---------- Selection
# Repairing torn bike shorts



## DSE (Aug 27, 2007)

My bike shorts were too new to throw away after a road accident tore them in the thigh area. I tried to sew the hole shut, but it didn't close the irregular hole very well and eventually pulled apart (though I didn't try using stretchy thread). So, I have now patched them using an iron-on repair kit for neoprene called Iron-Mend, which is a thin but stretchy black fabric for repairing wet suits. I used a patch on both sides of the hole, and pressed HARD with the iron. As you can see from the last picture, so far so good, but we'll see how well it does after some use and washes.


----------



## ETWN Stu (Feb 15, 2007)

Seems to look ok but let me know how the inner one goes as far as comfort on the road goes.


----------



## Fantino (Jul 30, 2008)

Thanks for posting this. I tore a brand new pair of bibs when I went down July 4 (first time I'd worn the bibs - grrr.) I've been pondering how to repair the 3 small holes in the hip area. Looks like about 10 buck from Amazon. . .better than tossing new bibs!

Looks like this patch material is pretty thin, maybe 1/32"? I think I'll give it a try.


----------



## DSE (Aug 27, 2007)
--------------------
Required task A
Convert the listing, starting at the line containing "You are a computer-use agent." and ending at the end of the listing, into a JSON list of strings with one string per line. Skip blank lines and leave the pictures out.
---------- Source records
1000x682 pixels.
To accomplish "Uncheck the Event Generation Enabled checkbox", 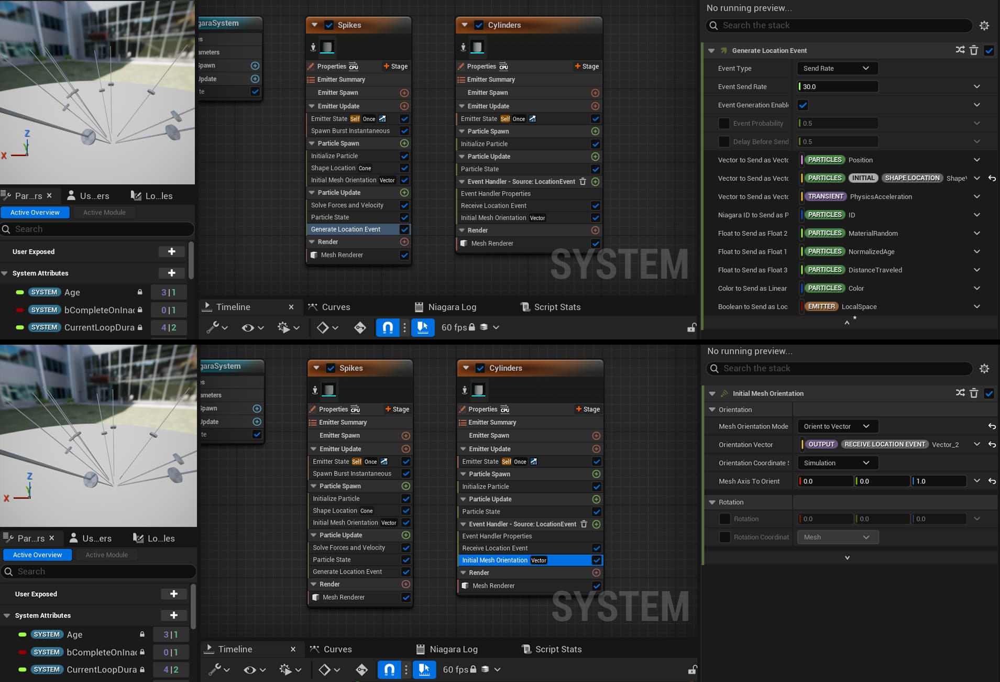I will [x=803, y=105].
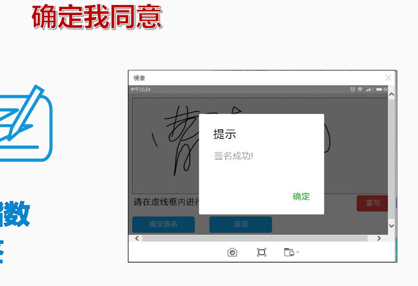Open the file transfer folder icon
Viewport: 418px width, 286px height.
point(288,252)
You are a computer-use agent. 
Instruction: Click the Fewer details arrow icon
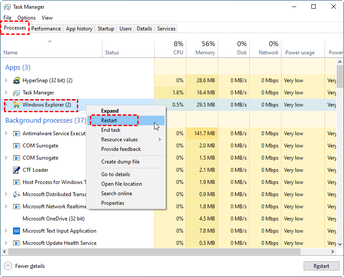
--------------------
Required task B
Carry on the forum thread about repairing torn bike shorts from the point where it stops.

Answer A
[
  "You are a computer-use agent. ",
  "Instruction: Click the Fewer details arrow icon"
]

Answer B
I am not sure you can tell from this attached photo, but it is very thin fabric. And comfort wise, you can't feel the a patch since the material is so similar to the shorts. The open question for me is durability (which is why I patched it from both the inside and out), and I may just opt to hand hand these shorts instead of throwing them in the wash.


----------



## gr8blues (Nov 20, 2009)

I sew stretch fabric for a living and the proper way to patch something like that is to use a piece of fabric as close to the original as possible on the inside only and sew it down especially around the edges. A sewing machine helps and one with a stretch stitch is the best, but it can be done by hand. The bonding with the iron is probably only temporary, but who knows.


----------



## Fantino (Jul 30, 2008)

*That makes sense too.*

Point taken. But I have no clue where to find a tiny piece of stretch lycra nor do I feel competent to do the hand "stretch" stitch. (Hey, if you were close by I'd hire you in a heartbeat.) So I think I'll give the iron on patch a try.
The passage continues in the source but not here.